Three-Dimensional Numerical Simulation of Pressure-Flow Scour

An estimate of scour depth is required in the design of bridges. Much of the research on scour estimation has focussed on the local scouring, i.e. scouring near abutments or around piers. In comparison, contraction scouring has received less attention. Contraction scouring occurs when the waterway is contracted either laterally or vertically. During extreme flood events, the water level may rise above the bottom chord of the bridge, creating a pressure-flow situation in the passage below the bridge. The pressure scour thus induced is not clearly understood in terms of its location, geometry and time evolution.
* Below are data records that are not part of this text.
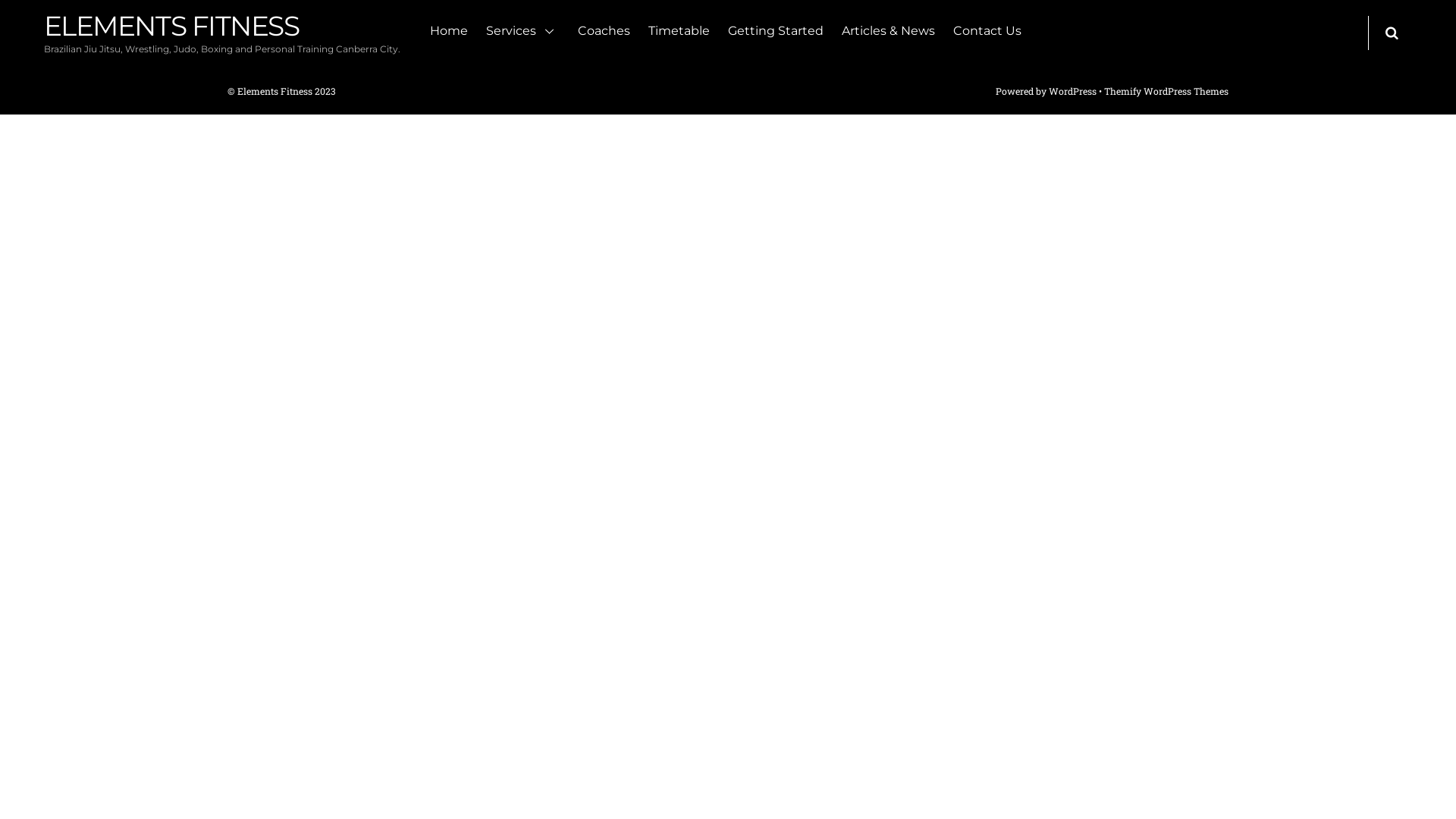
Elements Fitness Element type: text (274, 90)
WordPress Element type: text (1072, 90)
Themify WordPress Themes Element type: text (1166, 90)
Home Element type: text (448, 33)
Contact Us Element type: text (987, 33)
Services Element type: text (522, 33)
Timetable Element type: text (678, 33)
Coaches Element type: text (603, 33)
ELEMENTS FITNESS Element type: text (171, 25)
Back to top Element type: text (250, 54)
Getting Started Element type: text (775, 33)
Articles & News Element type: text (888, 33)
Given the description of an element on the screen output the (x, y) to click on. 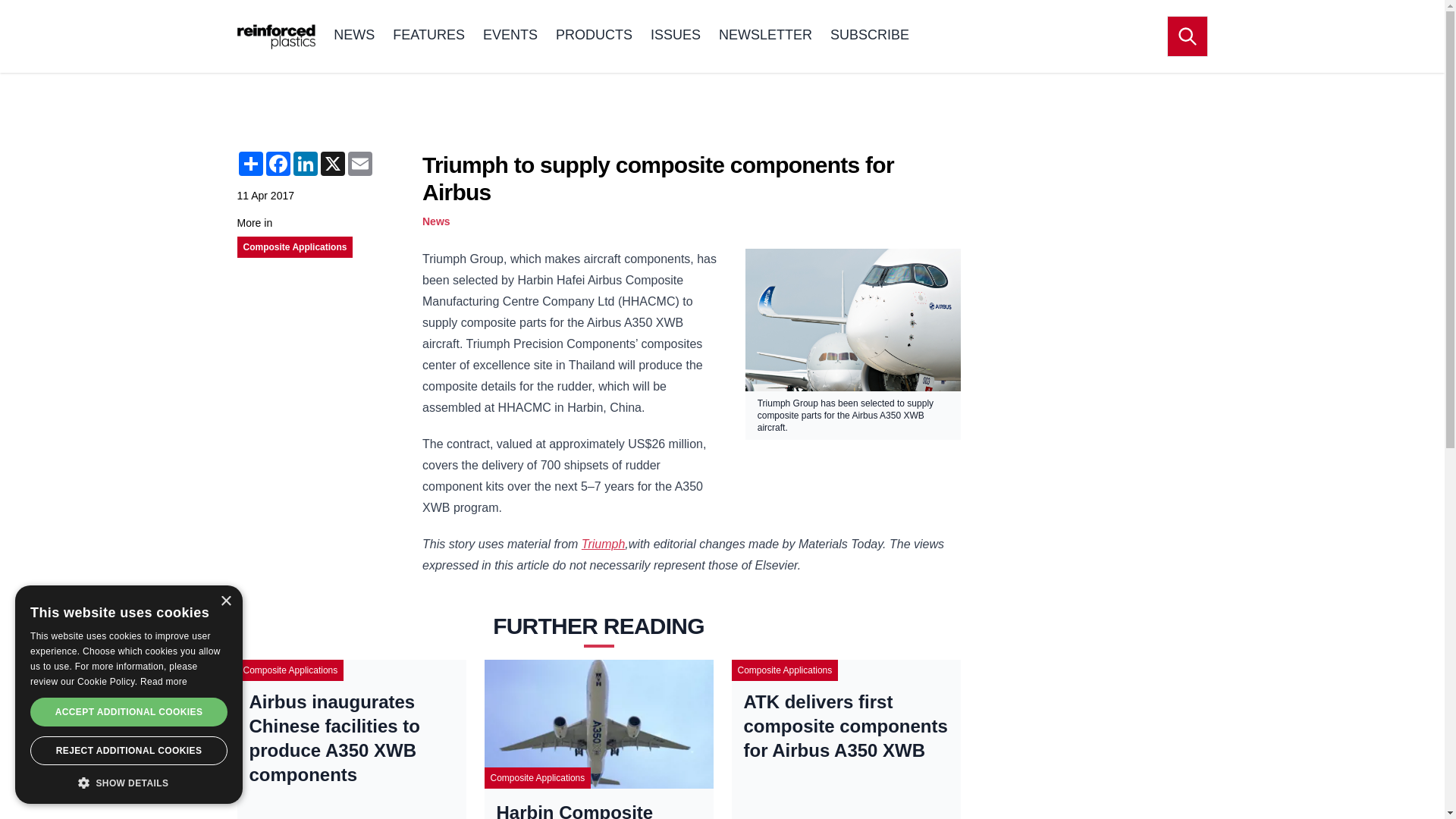
NEWSLETTER (765, 36)
LinkedIn (304, 163)
Email (359, 163)
Composite Applications (294, 246)
X (332, 163)
EVENTS (510, 36)
SUBSCRIBE (868, 36)
News (435, 221)
Triumph (603, 543)
ATK delivers first composite components for Airbus A350 XWB (844, 726)
Facebook (277, 163)
PRODUCTS (593, 36)
ISSUES (675, 36)
FEATURES (428, 36)
Given the description of an element on the screen output the (x, y) to click on. 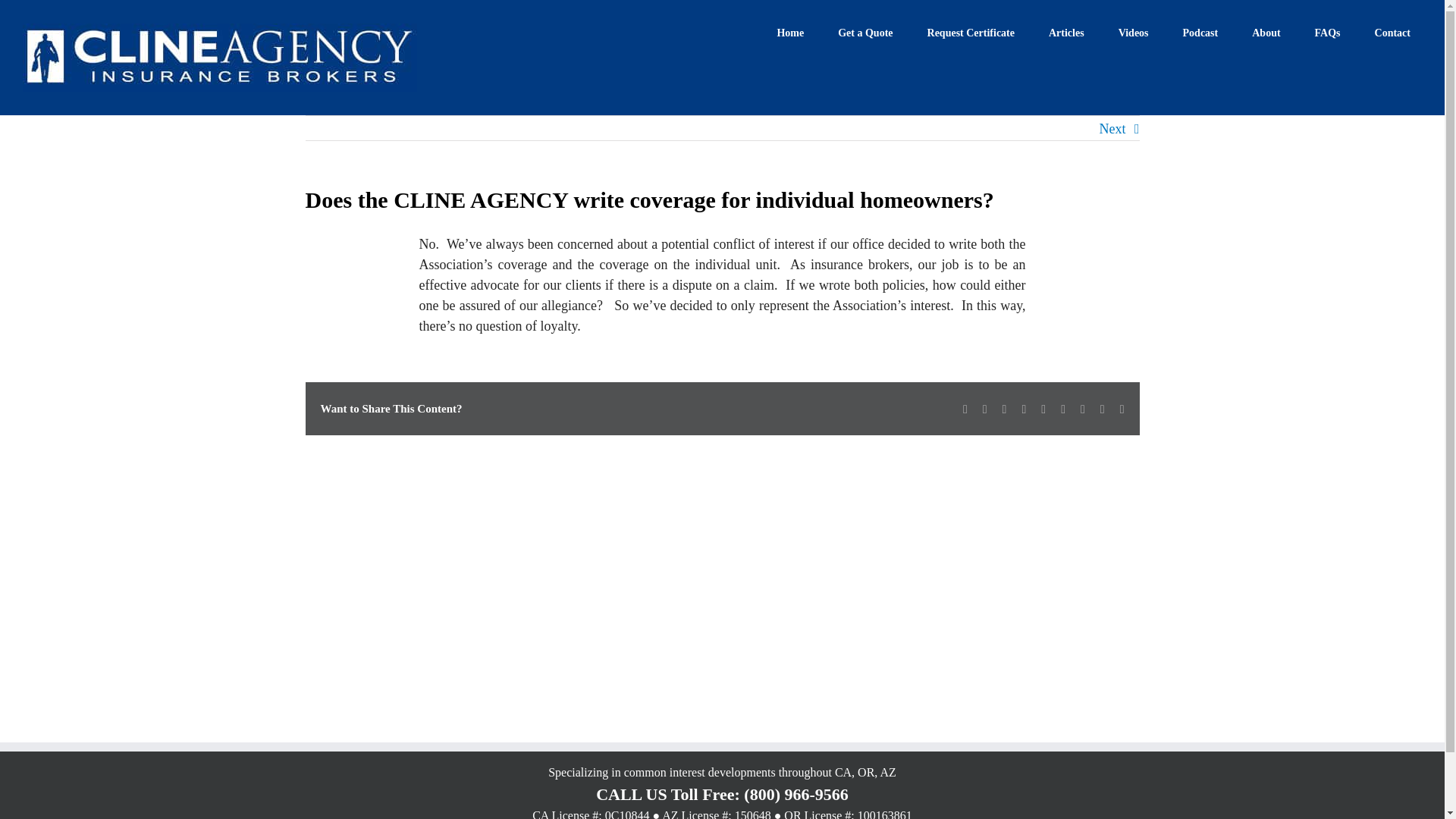
LinkedIn (1005, 409)
Articles (1066, 31)
FAQs (1327, 31)
LinkedIn (1005, 409)
Tumblr (1063, 409)
Facebook (965, 409)
Twitter (984, 409)
Vk (1102, 409)
Request Certificate (970, 31)
Email (1121, 409)
Get a Quote (865, 31)
Email (1121, 409)
Tumblr (1063, 409)
Facebook (965, 409)
Twitter (984, 409)
Given the description of an element on the screen output the (x, y) to click on. 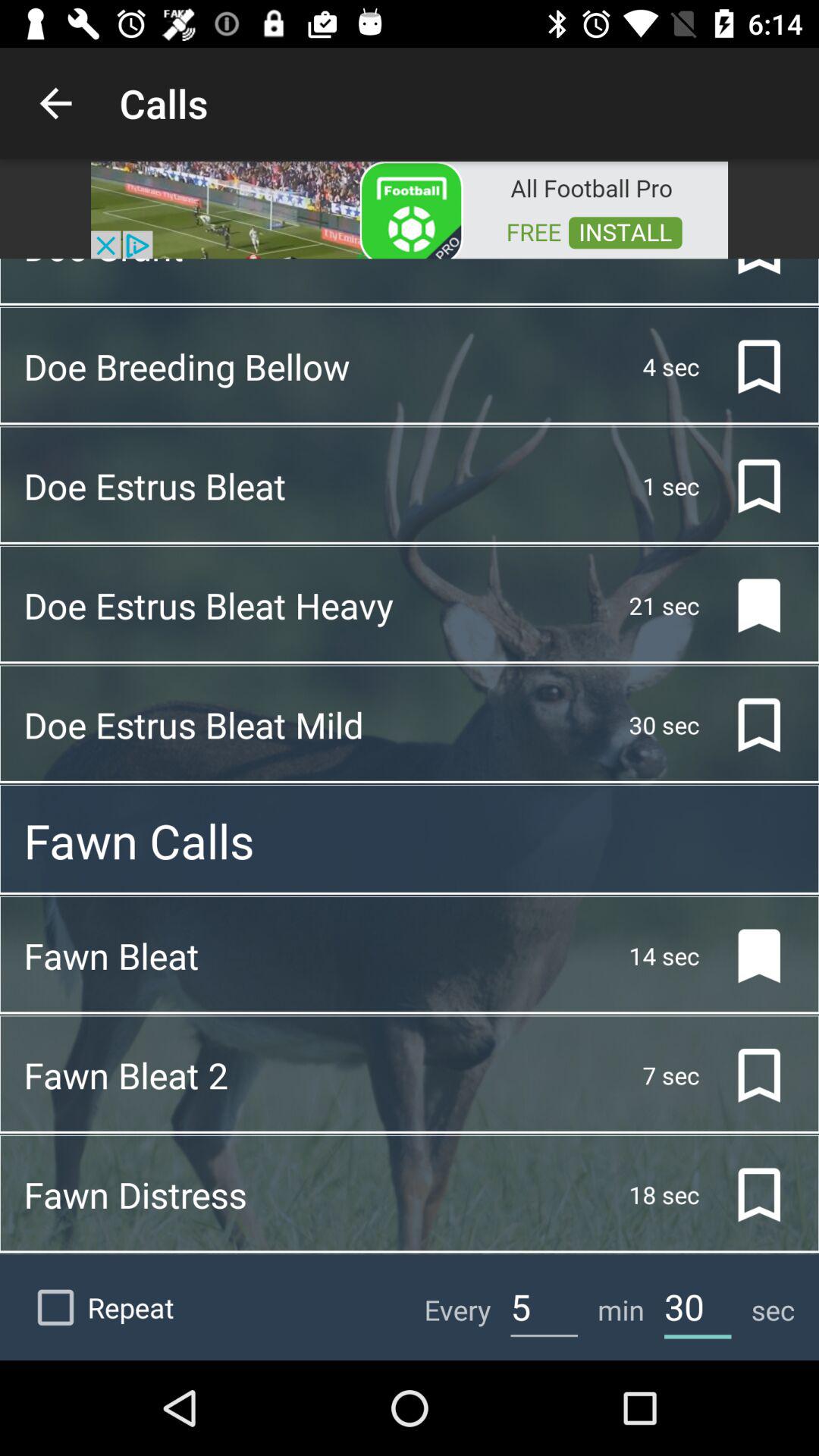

Some recent experimental studies have tried to establish empirical relations between scour parameters and various properties of flow, fluid and bed material. However, numerical approach has not been employed to study the pressure scour. The present study is an attempt to numerically simulate the pressure scour caused due to vertical contraction. International River Interface Cooperative (iRIC) solver NAYSCube is used to simulate the flow over mobile bed. NAYSCube, an open source 3D flow solver, employs finite volume method to solve Navier–Stokes equations and couples turbulence and bed-load models. Due to the limitations of the computational capacity, the simulations are performed to generate the flow and bed data for a period of one hour. The approaching flow velocity, channel slope and the sediment size of the bed are kept constant. The results show that bed shear has the maximum value inside the contraction section. The scour hole is observed to develop within the contraction towards the upstream face of the contraction. The magnitude of maximum scour is found to increase with increase in degree of contraction or length of contraction or both. The study establishes the need to conduct more numerical simulations to investigate pressure-flow scouring.